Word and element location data
## Begin

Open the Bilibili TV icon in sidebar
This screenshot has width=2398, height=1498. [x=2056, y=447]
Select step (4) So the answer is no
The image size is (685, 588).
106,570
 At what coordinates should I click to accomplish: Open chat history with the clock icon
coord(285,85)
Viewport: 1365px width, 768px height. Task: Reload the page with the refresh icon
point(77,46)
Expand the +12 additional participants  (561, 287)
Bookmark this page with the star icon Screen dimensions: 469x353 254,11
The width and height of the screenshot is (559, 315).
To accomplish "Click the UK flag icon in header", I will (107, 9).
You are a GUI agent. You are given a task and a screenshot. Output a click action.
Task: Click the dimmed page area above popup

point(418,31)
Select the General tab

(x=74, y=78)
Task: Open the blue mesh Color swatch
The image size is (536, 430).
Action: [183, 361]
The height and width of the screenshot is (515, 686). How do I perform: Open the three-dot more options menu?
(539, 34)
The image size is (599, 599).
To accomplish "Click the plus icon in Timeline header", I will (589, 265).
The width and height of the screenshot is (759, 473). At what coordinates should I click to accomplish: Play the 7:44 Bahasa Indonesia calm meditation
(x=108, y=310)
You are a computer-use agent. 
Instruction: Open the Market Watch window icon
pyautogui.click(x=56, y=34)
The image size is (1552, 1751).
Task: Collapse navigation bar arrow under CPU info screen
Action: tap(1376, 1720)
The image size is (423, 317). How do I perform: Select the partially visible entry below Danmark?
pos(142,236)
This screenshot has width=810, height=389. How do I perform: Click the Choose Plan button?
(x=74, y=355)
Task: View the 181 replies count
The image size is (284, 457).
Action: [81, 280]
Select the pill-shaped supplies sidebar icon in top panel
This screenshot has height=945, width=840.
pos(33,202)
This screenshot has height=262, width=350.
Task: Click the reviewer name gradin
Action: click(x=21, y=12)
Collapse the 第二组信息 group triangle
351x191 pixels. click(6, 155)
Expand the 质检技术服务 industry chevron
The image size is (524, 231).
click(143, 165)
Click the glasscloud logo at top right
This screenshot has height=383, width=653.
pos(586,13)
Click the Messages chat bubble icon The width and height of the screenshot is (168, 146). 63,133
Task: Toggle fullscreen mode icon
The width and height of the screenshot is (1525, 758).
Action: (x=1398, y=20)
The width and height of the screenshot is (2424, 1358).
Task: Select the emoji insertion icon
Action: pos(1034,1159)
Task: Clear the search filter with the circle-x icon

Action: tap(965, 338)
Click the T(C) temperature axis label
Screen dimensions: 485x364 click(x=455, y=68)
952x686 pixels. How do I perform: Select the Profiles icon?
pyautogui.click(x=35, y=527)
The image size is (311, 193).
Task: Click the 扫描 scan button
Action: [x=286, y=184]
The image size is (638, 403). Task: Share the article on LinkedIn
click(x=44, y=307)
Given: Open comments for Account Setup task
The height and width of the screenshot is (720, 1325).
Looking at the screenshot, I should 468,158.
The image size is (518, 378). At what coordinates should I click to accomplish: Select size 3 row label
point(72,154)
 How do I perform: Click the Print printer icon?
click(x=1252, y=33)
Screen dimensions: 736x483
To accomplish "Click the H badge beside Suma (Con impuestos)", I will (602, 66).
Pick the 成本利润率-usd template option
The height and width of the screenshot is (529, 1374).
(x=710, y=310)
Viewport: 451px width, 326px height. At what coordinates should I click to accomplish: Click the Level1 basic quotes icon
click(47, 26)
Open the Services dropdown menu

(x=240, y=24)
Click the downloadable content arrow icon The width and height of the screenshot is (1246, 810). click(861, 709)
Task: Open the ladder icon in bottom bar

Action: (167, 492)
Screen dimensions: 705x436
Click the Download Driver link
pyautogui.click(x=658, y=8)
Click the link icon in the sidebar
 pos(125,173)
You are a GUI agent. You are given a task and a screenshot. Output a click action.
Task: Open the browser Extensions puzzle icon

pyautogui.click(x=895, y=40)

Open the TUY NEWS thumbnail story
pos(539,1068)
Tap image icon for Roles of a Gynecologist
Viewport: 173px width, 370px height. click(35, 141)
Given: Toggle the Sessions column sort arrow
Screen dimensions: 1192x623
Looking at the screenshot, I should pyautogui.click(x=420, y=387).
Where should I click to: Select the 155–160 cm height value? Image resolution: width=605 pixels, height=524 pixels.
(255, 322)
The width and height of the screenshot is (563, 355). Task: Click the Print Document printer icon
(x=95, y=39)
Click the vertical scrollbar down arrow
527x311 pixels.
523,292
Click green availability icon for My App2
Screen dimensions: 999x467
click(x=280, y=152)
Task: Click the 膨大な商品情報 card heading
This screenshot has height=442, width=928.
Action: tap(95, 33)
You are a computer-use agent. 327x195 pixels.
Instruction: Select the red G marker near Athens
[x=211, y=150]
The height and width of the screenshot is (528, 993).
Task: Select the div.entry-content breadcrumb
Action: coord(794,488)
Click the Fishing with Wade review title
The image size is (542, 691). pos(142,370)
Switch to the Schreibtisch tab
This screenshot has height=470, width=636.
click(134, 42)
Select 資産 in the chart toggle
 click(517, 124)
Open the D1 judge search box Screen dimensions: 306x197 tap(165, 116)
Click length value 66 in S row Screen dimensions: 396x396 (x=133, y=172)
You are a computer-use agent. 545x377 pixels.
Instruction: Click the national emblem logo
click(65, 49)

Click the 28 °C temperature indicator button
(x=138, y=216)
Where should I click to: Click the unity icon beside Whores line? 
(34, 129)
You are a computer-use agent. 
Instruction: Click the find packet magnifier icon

## End

*YOUR GOAL*: Set out every line of the entries above as a numbered list, skipping any blank lines.

*COMPLETED TASK*:
1. Open the Bilibili TV icon in sidebar
2. This screenshot has width=2398, height=1498. [x=2056, y=447]
3. Select step (4) So the answer is no
4. The image size is (685, 588).
5. 106,570
6.  At what coordinates should I click to accomplish: Open chat history with the clock icon
7. coord(285,85)
8. Viewport: 1365px width, 768px height. Task: Reload the page with the refresh icon
9. point(77,46)
10. Expand the +12 additional participants  (561, 287)
11. Bookmark this page with the star icon Screen dimensions: 469x353 254,11
12. The width and height of the screenshot is (559, 315).
13. To accomplish "Click the UK flag icon in header", I will (107, 9).
14. You are a GUI agent. You are given a task and a screenshot. Output a click action.
15. Task: Click the dimmed page area above popup
16. point(418,31)
17. Select the General tab
18. (x=74, y=78)
19. Task: Open the blue mesh Color swatch
20. The image size is (536, 430).
21. Action: [183, 361]
22. The height and width of the screenshot is (515, 686). How do I perform: Open the three-dot more options menu?
23. (539, 34)
24. The image size is (599, 599).
25. To accomplish "Click the plus icon in Timeline header", I will (589, 265).
26. The width and height of the screenshot is (759, 473). At what coordinates should I click to accomplish: Play the 7:44 Bahasa Indonesia calm meditation
27. (x=108, y=310)
28. You are a computer-use agent. 
29. Instruction: Open the Market Watch window icon
30. pyautogui.click(x=56, y=34)
31. The image size is (1552, 1751).
32. Task: Collapse navigation bar arrow under CPU info screen
33. Action: tap(1376, 1720)
34. The image size is (423, 317). How do I perform: Select the partially visible entry below Danmark?
35. pos(142,236)
36. This screenshot has width=810, height=389. How do I perform: Click the Choose Plan button?
37. (x=74, y=355)
38. Task: View the 181 replies count
39. The image size is (284, 457).
40. Action: [81, 280]
41. Select the pill-shaped supplies sidebar icon in top panel
42. This screenshot has height=945, width=840.
43. pos(33,202)
44. This screenshot has height=262, width=350.
45. Task: Click the reviewer name gradin
46. Action: click(x=21, y=12)
47. Collapse the 第二组信息 group triangle
48. 351x191 pixels. click(6, 155)
49. Expand the 质检技术服务 industry chevron
50. The image size is (524, 231).
51. click(143, 165)
52. Click the glasscloud logo at top right
53. This screenshot has height=383, width=653.
54. pos(586,13)
55. Click the Messages chat bubble icon The width and height of the screenshot is (168, 146). 63,133
56. Task: Toggle fullscreen mode icon
57. The width and height of the screenshot is (1525, 758).
58. Action: (x=1398, y=20)
59. The width and height of the screenshot is (2424, 1358).
60. Task: Select the emoji insertion icon
61. Action: pos(1034,1159)
62. Task: Clear the search filter with the circle-x icon
63. Action: tap(965, 338)
64. Click the T(C) temperature axis label
65. Screen dimensions: 485x364 click(x=455, y=68)
66. 952x686 pixels. How do I perform: Select the Profiles icon?
67. pyautogui.click(x=35, y=527)
68. The image size is (311, 193).
69. Task: Click the 扫描 scan button
70. Action: [x=286, y=184]
71. The image size is (638, 403). Task: Share the article on LinkedIn
72. click(x=44, y=307)
73. Given: Open comments for Account Setup task
74. The height and width of the screenshot is (720, 1325).
75. Looking at the screenshot, I should 468,158.
76. The image size is (518, 378). At what coordinates should I click to accomplish: Select size 3 row label
77. point(72,154)
78.  How do I perform: Click the Print printer icon?
79. click(x=1252, y=33)
80. Screen dimensions: 736x483
81. To accomplish "Click the H badge beside Suma (Con impuestos)", I will (602, 66).
82. Pick the 成本利润率-usd template option
83. The height and width of the screenshot is (529, 1374).
84. (x=710, y=310)
85. Viewport: 451px width, 326px height. At what coordinates should I click to accomplish: Click the Level1 basic quotes icon
86. click(47, 26)
87. Open the Services dropdown menu
88. (x=240, y=24)
89. Click the downloadable content arrow icon The width and height of the screenshot is (1246, 810). click(861, 709)
90. Task: Open the ladder icon in bottom bar
91. Action: (167, 492)
92. Screen dimensions: 705x436
93. Click the Download Driver link
94. pyautogui.click(x=658, y=8)
95. Click the link icon in the sidebar
96.  pos(125,173)
97. You are a GUI agent. You are given a task and a screenshot. Output a click action.
98. Task: Open the browser Extensions puzzle icon
99. pyautogui.click(x=895, y=40)
100. Open the TUY NEWS thumbnail story
101. pos(539,1068)
102. Tap image icon for Roles of a Gynecologist
103. Viewport: 173px width, 370px height. click(35, 141)
104. Given: Toggle the Sessions column sort arrow
105. Screen dimensions: 1192x623
106. Looking at the screenshot, I should pyautogui.click(x=420, y=387).
107. Where should I click to: Select the 155–160 cm height value? Image resolution: width=605 pixels, height=524 pixels.
108. (255, 322)
109. The width and height of the screenshot is (563, 355). Task: Click the Print Document printer icon
110. (x=95, y=39)
111. Click the vertical scrollbar down arrow
112. 527x311 pixels.
113. 523,292
114. Click green availability icon for My App2
115. Screen dimensions: 999x467
116. click(x=280, y=152)
117. Task: Click the 膨大な商品情報 card heading
118. This screenshot has height=442, width=928.
119. Action: tap(95, 33)
120. You are a computer-use agent. 327x195 pixels.
121. Instruction: Select the red G marker near Athens
122. [x=211, y=150]
123. The height and width of the screenshot is (528, 993).
124. Task: Select the div.entry-content breadcrumb
125. Action: coord(794,488)
126. Click the Fishing with Wade review title
127. The image size is (542, 691). pos(142,370)
128. Switch to the Schreibtisch tab
129. This screenshot has height=470, width=636.
130. click(134, 42)
131. Select 資産 in the chart toggle
132.  click(517, 124)
133. Open the D1 judge search box Screen dimensions: 306x197 tap(165, 116)
134. Click length value 66 in S row Screen dimensions: 396x396 (x=133, y=172)
135. You are a computer-use agent. 545x377 pixels.
136. Instruction: Click the national emblem logo
137. click(65, 49)
138. Click the 28 °C temperature indicator button
139. (x=138, y=216)
140. Where should I click to: Click the unity icon beside Whores line? 
141. (34, 129)
142. You are a computer-use agent. 
143. Instruction: Click the find packet magnifier icon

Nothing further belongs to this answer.